This is the core change in this file, if we have a single-task workflow and we get a task-completed event, we send it immediately to the worker.

I think there's a chance of race conditions here, because we don't want to send a message to a worker before its been fully written/acknowledged by the database, which we risk here.

So if we were to fail to write the task-completed event to the database, we won't successfully release the task, and it may have a different status after we hit a timeout/reassignment than the parent workflow would see.

Yet another case where 2PC is necessary - or perhaps just moving the processing of the task-completed event to the gRPC layer like we used to have. I need to think a bit more about it.

abelanger5 · 2025-09-07T16:36:21Z

pkg/repository/v1/shared.go

+	tenantIdWorkflowNameCache   *expirable.LRU[string, *sqlcv1.ListWorkflowsByNamesRow]
+	stepsInWorkflowVersionCache *expirable.LRU[string, []*sqlcv1.ListStepsByWorkflowVersionIdsRow]
+	stepIdLabelsCache           *expirable.LRU[string, []*sqlcv1.GetDesiredLabelsRow]


I would like to start moving towards usage of the expirable package instead of our home-built cache, because of nicer typing/LRU support - I think we can fully make this transition after we deprecate v0.

mrkaye97

left some questions!
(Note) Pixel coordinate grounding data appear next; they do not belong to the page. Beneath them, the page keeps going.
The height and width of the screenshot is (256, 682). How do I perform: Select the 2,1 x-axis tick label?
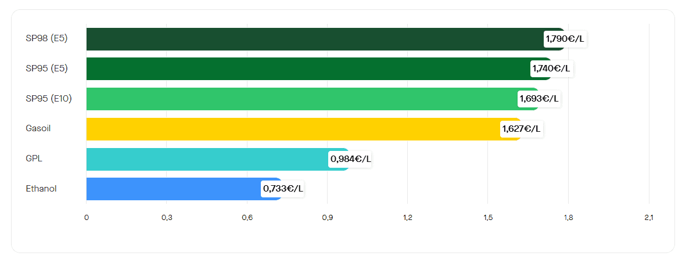[x=648, y=218]
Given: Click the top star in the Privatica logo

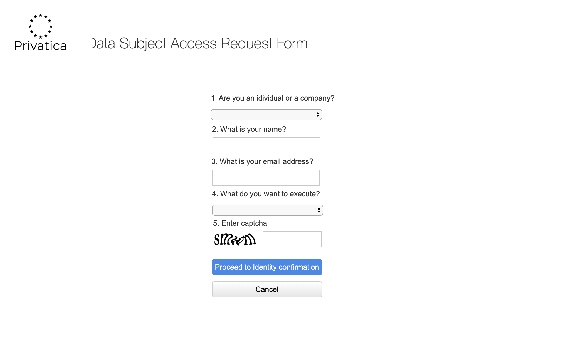Looking at the screenshot, I should (x=41, y=15).
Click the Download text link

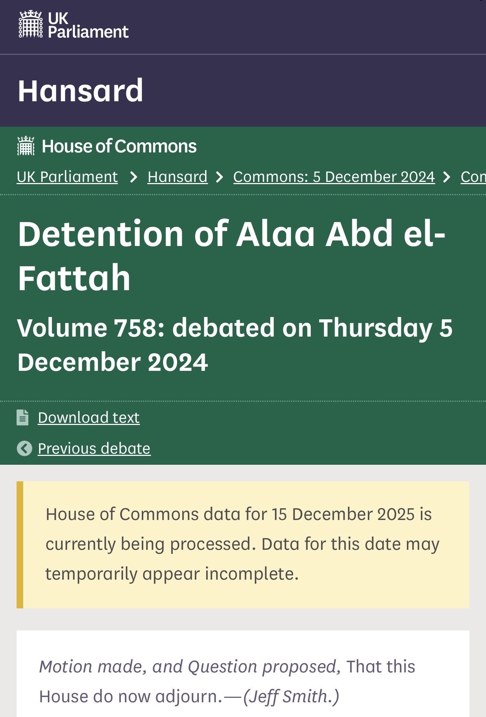pos(89,418)
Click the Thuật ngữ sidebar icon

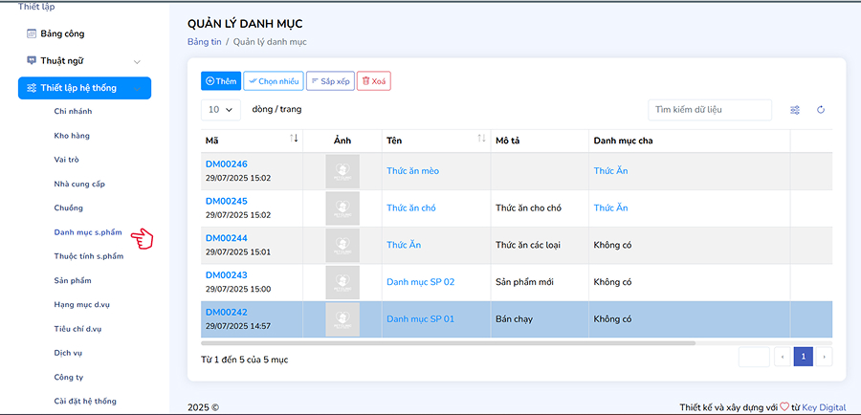click(32, 60)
I'm a little nervous about the amount of complexity this adds to some already-complex parts of the codebase, but if it's worth the performance gains then 🤷

mrkaye97 · 2025-09-08T15:35:06Z

internal/services/admin/v1/server.go

 func (i *AdminServiceImpl) ingest(ctx context.Context, tenantId string, opts ...*v1.WorkflowNameTriggerOpts) error {
+	if i.localScheduler != nil {
+		localWorkerIds := map[string]struct{}{}
+
+		if i.localDispatcher != nil {


is this an exact copy of the implementation in internal/services/admin/server_v1.go?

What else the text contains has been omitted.